• **Task objective**
Rewrite the lines from the first one through the line that contains "Action: coord(319,71)", changing "Documents" to "Files" and leaving everything else as it is.

• **Text and item location entries**
* * * * *

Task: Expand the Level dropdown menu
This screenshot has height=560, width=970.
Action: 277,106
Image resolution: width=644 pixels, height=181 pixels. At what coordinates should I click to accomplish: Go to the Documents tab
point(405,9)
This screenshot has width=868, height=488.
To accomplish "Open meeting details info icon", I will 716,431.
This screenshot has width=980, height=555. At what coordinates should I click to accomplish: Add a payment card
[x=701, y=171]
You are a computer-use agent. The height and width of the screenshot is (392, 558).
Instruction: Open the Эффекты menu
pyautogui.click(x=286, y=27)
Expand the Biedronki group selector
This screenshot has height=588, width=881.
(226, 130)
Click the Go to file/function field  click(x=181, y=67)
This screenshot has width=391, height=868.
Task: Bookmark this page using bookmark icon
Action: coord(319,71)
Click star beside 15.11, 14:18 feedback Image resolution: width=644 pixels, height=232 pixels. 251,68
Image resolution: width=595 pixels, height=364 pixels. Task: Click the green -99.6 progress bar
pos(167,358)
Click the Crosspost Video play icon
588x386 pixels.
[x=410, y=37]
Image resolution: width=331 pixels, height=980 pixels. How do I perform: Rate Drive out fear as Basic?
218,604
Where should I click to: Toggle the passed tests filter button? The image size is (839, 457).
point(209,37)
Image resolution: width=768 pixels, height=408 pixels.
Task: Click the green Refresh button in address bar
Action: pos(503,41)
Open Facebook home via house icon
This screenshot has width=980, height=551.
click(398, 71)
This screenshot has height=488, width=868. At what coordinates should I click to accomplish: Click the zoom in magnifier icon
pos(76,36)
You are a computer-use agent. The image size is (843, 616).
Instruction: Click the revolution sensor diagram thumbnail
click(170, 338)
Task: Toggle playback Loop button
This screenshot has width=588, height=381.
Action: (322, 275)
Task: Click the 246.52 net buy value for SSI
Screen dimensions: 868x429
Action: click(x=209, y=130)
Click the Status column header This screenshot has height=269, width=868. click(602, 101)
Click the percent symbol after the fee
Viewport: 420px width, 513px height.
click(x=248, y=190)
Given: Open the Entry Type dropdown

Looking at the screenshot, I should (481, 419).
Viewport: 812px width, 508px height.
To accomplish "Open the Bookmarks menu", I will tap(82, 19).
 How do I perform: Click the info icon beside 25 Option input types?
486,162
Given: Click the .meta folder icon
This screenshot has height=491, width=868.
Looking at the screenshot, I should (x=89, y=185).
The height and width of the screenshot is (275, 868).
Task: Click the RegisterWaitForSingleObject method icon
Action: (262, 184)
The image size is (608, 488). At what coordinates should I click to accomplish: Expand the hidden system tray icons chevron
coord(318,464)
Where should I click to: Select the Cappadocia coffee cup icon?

* * * * *

• **Result of the exercise**
Task: Expand the Level dropdown menu
This screenshot has height=560, width=970.
Action: 277,106
Image resolution: width=644 pixels, height=181 pixels. At what coordinates should I click to accomplish: Go to the Files tab
point(405,9)
This screenshot has width=868, height=488.
To accomplish "Open meeting details info icon", I will 716,431.
This screenshot has width=980, height=555. At what coordinates should I click to accomplish: Add a payment card
[x=701, y=171]
You are a computer-use agent. The height and width of the screenshot is (392, 558).
Instruction: Open the Эффекты menu
pyautogui.click(x=286, y=27)
Expand the Biedronki group selector
This screenshot has height=588, width=881.
(226, 130)
Click the Go to file/function field  click(x=181, y=67)
This screenshot has width=391, height=868.
Task: Bookmark this page using bookmark icon
Action: coord(319,71)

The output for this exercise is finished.